The working name of the project, The London Music Division is proposed to create a collective centralized resource for the commercial music sector. Included in the vision is to develop a Music Incubator, London Music Hall of Fame with media, industry reception and showcase space. The London Music Division also eventually could house a future Music Office.
The music incubator is a new model for creative business development. It would bring together under one roof all the tools commercial artists and entrepreneurs require to pursue a career in music. Other well-established music incubators, such as Coalition Music in Toronto, offer programs that run 10 weeks and focus on artistry, technical development, and entrepreneurship.
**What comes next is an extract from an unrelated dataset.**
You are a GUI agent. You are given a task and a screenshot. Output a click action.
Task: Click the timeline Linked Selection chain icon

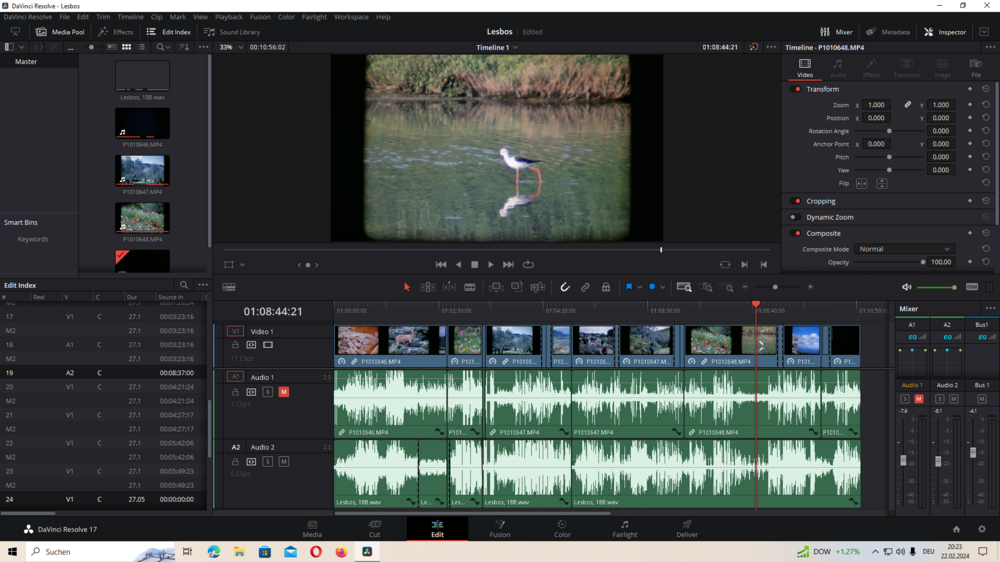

Incubators also offer workshops, host networking functions and other educational initiatives.
“This is good news for London and another example of how our collective vision for our downtown is coming to life,” said Mayor Matt Brown. “The music industry is important to our local economy and it’s great to see so many partners coming together to support our local talent. Initiatives like this one will help transform London into a music city.”
This announcement comes just as Music Canada released a new study, The Mastering of a Music City, which outlines how communities of all sizes can realize the full potential of their music economy. The report highlights the importance of music-friendly policies, music offices, music advisory boards, engaging the broader music community, increasing access to spaces and places, audience development, and music tourism.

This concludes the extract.